Aim of the task:
A faithful transcript of all the lines below, with no pictures, is the goal here.

· · ·

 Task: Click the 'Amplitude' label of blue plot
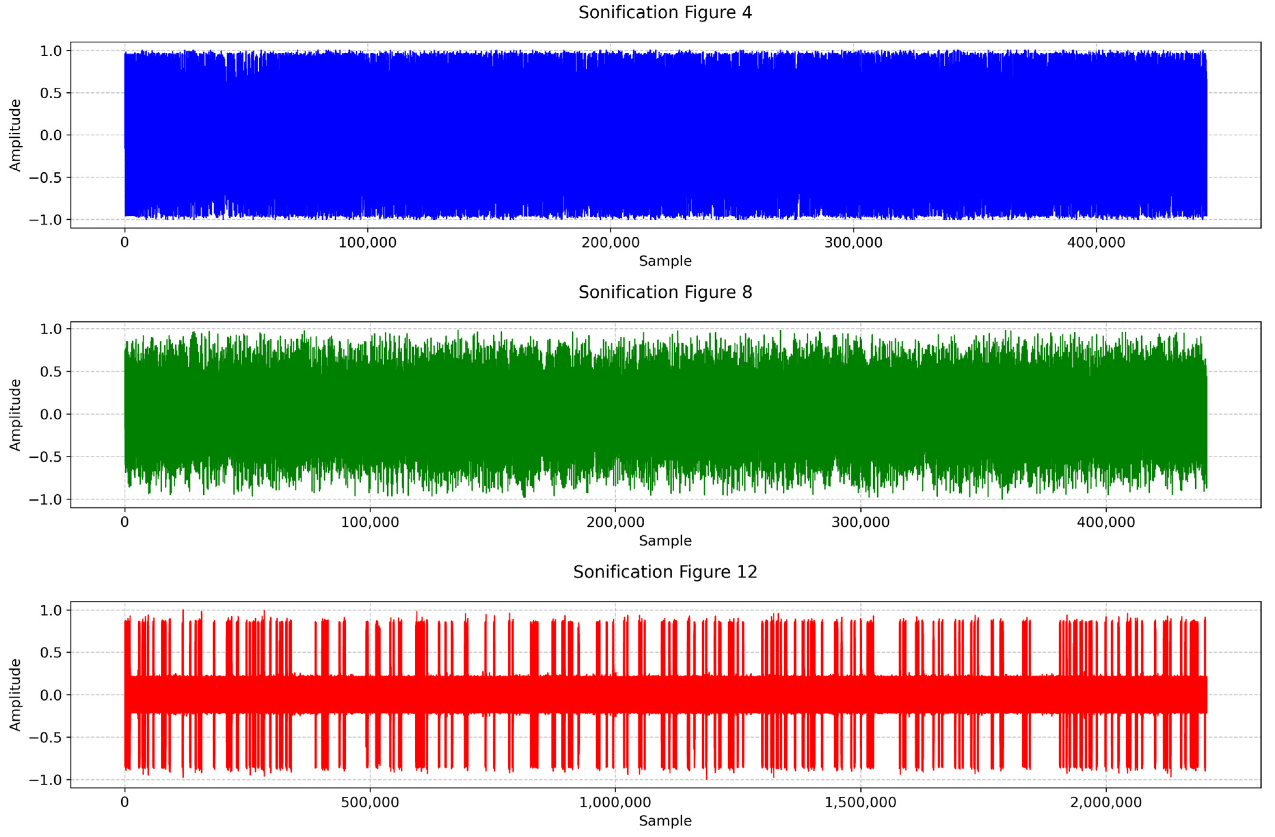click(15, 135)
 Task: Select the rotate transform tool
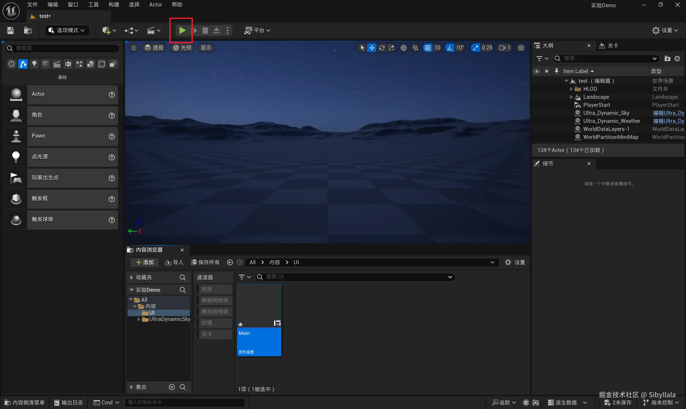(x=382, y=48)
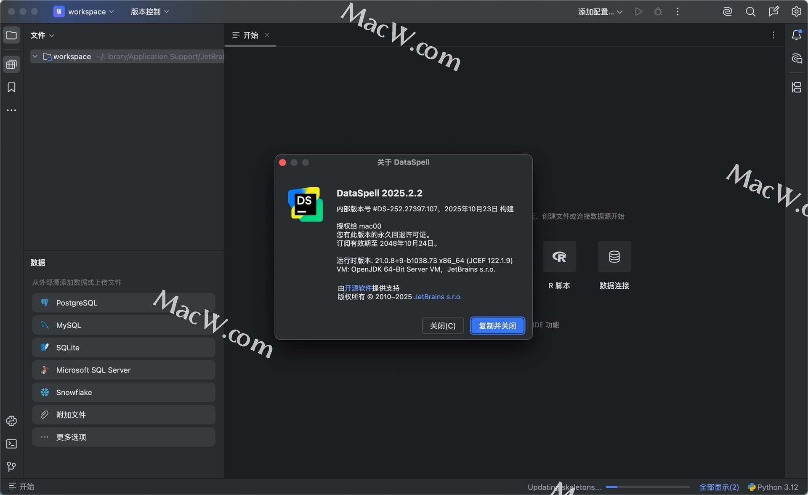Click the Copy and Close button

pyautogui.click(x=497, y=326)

· · ·

Exercise answer:
 Task: Click the 'Amplitude' label of blue plot
click(15, 135)
 Task: Select the rotate transform tool
(x=382, y=48)
Click the Copy and Close button

pyautogui.click(x=497, y=326)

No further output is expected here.